■ Record extracts:
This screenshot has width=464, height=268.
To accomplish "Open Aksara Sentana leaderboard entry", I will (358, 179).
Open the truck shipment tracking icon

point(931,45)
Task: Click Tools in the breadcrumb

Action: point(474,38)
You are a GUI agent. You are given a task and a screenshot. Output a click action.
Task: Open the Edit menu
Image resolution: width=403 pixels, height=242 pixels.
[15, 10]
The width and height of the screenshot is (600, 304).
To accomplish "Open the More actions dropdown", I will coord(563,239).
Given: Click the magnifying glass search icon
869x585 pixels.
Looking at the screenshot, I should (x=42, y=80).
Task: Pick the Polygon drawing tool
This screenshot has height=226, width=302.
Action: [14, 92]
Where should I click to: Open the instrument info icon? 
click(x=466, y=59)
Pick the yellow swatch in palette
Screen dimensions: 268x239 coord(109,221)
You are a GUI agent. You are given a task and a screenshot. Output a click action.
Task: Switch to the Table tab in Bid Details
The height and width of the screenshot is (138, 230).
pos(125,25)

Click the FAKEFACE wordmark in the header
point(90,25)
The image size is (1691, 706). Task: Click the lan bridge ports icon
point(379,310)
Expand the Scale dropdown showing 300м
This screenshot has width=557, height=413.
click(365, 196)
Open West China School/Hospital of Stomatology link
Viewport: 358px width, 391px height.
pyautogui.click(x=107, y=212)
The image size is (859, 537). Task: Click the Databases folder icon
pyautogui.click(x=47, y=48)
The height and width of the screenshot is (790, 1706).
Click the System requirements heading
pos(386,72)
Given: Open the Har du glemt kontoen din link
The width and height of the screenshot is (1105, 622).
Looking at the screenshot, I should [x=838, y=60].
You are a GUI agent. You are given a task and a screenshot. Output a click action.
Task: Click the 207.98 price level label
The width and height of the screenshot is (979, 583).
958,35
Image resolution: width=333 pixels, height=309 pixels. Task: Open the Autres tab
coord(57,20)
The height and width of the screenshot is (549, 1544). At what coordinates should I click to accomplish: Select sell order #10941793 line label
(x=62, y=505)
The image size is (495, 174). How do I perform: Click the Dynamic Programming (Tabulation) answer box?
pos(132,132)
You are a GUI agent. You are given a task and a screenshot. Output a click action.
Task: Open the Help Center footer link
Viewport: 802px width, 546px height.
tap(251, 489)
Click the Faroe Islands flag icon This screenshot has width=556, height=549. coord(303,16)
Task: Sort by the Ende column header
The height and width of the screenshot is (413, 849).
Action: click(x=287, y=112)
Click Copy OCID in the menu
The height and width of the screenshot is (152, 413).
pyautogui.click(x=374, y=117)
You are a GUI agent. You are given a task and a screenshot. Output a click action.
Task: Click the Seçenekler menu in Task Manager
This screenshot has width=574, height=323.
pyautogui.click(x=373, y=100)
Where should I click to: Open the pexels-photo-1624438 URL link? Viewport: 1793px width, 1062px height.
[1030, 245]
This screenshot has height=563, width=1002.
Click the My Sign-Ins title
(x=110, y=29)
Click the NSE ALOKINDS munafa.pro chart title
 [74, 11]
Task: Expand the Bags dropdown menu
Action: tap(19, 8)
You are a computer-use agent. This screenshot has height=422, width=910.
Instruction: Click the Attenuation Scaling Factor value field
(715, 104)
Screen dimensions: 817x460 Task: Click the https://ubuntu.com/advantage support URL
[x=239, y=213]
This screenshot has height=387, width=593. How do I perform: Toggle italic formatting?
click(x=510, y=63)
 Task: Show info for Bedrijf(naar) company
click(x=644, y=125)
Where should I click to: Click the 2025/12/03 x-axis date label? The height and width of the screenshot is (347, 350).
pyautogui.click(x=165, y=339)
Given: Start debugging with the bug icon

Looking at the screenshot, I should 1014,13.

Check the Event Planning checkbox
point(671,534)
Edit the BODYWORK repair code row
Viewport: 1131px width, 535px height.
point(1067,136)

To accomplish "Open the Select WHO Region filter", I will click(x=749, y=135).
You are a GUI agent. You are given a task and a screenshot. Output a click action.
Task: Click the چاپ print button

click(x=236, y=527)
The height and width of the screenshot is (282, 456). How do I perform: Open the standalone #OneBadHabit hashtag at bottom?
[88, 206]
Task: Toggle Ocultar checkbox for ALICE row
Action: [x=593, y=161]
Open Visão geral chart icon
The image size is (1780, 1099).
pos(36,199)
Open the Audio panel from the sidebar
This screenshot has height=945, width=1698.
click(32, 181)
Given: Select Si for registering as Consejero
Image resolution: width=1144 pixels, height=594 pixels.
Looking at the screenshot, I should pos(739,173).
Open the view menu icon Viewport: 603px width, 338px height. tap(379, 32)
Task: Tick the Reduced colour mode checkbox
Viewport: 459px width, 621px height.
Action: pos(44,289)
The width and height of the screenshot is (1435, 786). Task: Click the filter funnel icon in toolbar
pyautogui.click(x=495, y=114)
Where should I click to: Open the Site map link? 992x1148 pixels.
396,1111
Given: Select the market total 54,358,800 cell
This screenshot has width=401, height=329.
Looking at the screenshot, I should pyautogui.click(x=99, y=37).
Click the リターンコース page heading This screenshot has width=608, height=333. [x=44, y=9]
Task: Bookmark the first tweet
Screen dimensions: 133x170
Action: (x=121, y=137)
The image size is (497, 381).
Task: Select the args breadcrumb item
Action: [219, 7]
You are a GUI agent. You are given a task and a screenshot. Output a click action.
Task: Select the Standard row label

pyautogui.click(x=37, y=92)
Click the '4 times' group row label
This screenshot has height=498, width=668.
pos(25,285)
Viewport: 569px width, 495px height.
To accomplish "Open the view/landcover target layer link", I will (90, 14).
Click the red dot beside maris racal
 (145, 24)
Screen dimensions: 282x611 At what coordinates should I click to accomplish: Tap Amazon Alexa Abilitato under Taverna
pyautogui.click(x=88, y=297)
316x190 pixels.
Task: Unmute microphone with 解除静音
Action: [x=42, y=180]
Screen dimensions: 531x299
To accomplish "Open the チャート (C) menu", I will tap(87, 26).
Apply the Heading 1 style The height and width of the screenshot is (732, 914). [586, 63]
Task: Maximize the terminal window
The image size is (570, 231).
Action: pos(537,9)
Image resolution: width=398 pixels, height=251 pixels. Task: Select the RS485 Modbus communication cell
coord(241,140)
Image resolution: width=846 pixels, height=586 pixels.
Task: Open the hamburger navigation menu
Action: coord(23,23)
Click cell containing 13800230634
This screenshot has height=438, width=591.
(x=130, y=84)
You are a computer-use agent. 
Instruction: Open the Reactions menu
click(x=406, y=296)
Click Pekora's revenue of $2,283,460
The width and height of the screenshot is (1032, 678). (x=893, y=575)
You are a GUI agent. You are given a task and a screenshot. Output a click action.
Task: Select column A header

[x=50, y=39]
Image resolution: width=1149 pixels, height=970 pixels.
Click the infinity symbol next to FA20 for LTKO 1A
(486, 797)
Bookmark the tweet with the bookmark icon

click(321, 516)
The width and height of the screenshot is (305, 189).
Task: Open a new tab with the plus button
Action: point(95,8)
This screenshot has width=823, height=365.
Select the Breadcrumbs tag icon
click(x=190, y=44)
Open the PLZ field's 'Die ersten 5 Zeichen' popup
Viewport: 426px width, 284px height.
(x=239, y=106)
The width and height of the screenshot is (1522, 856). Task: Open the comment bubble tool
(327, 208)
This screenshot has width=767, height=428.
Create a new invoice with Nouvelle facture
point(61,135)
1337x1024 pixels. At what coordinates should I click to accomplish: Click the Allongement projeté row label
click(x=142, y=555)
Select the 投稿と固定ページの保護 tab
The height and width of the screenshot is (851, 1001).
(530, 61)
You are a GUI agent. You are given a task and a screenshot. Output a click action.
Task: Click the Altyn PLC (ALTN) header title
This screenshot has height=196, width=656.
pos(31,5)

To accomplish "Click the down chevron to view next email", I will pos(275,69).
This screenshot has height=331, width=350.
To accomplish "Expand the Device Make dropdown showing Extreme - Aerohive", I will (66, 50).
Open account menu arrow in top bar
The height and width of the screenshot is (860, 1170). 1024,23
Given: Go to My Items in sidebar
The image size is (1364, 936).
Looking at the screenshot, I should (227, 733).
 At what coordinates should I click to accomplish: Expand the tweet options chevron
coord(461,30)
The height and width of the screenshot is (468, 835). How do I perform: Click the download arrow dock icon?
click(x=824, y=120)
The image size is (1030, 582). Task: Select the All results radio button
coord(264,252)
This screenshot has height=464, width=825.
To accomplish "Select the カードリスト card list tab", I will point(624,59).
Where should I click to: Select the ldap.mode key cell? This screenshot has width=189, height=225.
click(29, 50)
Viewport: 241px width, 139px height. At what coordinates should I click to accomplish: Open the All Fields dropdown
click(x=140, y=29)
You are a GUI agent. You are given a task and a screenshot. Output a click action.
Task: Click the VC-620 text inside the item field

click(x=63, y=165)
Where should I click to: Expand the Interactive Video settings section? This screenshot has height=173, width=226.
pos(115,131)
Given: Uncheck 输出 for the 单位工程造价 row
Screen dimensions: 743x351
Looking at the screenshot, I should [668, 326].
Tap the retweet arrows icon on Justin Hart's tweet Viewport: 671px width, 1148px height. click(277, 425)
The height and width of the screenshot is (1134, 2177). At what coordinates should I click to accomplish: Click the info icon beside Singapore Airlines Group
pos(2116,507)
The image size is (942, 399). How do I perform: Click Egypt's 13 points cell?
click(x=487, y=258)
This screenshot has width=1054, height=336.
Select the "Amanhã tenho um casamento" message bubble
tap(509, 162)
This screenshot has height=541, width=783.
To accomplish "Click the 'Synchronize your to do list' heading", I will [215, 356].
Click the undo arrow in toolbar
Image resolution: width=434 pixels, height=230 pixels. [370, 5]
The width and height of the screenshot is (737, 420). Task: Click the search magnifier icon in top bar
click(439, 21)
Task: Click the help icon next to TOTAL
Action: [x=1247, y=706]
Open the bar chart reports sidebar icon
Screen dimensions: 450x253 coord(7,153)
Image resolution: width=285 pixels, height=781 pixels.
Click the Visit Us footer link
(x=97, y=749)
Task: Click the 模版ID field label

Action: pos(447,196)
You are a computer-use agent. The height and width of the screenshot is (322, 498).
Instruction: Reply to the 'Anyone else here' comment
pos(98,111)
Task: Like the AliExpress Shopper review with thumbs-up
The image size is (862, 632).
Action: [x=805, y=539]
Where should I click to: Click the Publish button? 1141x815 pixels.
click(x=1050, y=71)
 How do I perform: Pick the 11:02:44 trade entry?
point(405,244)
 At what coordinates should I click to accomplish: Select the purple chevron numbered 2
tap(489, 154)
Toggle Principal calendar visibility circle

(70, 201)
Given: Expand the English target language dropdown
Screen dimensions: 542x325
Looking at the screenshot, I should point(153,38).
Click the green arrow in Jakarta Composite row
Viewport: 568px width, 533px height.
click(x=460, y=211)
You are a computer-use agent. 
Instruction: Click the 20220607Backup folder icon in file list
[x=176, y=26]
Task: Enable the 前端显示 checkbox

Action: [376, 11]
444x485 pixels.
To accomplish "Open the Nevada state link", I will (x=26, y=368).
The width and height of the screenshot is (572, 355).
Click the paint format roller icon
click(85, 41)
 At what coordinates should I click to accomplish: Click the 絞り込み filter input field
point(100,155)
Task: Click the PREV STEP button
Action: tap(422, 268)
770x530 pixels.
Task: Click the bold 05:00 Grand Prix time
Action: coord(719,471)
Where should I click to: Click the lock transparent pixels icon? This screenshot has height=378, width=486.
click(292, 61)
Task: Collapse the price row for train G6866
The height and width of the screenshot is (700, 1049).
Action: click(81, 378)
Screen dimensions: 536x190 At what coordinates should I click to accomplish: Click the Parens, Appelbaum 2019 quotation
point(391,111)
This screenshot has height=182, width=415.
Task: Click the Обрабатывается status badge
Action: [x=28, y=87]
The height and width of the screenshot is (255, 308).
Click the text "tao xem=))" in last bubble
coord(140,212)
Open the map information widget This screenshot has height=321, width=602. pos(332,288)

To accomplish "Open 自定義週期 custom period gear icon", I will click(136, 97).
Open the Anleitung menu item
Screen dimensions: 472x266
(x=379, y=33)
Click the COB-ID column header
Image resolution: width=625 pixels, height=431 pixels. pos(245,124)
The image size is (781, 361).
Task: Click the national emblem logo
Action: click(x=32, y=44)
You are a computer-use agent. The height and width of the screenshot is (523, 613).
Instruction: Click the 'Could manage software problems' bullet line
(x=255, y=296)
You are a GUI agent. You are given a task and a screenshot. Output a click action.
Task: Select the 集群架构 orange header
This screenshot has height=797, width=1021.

■ Written problem:
Put the entries from the start through the line containing "Action: point(474,38)" into a JSON list of strings, one string per line and no blank lines.

■ Solution below:
[
  "This screenshot has width=464, height=268.",
  "To accomplish \"Open Aksara Sentana leaderboard entry\", I will (358, 179).",
  "Open the truck shipment tracking icon",
  "point(931,45)",
  "Task: Click Tools in the breadcrumb",
  "Action: point(474,38)"
]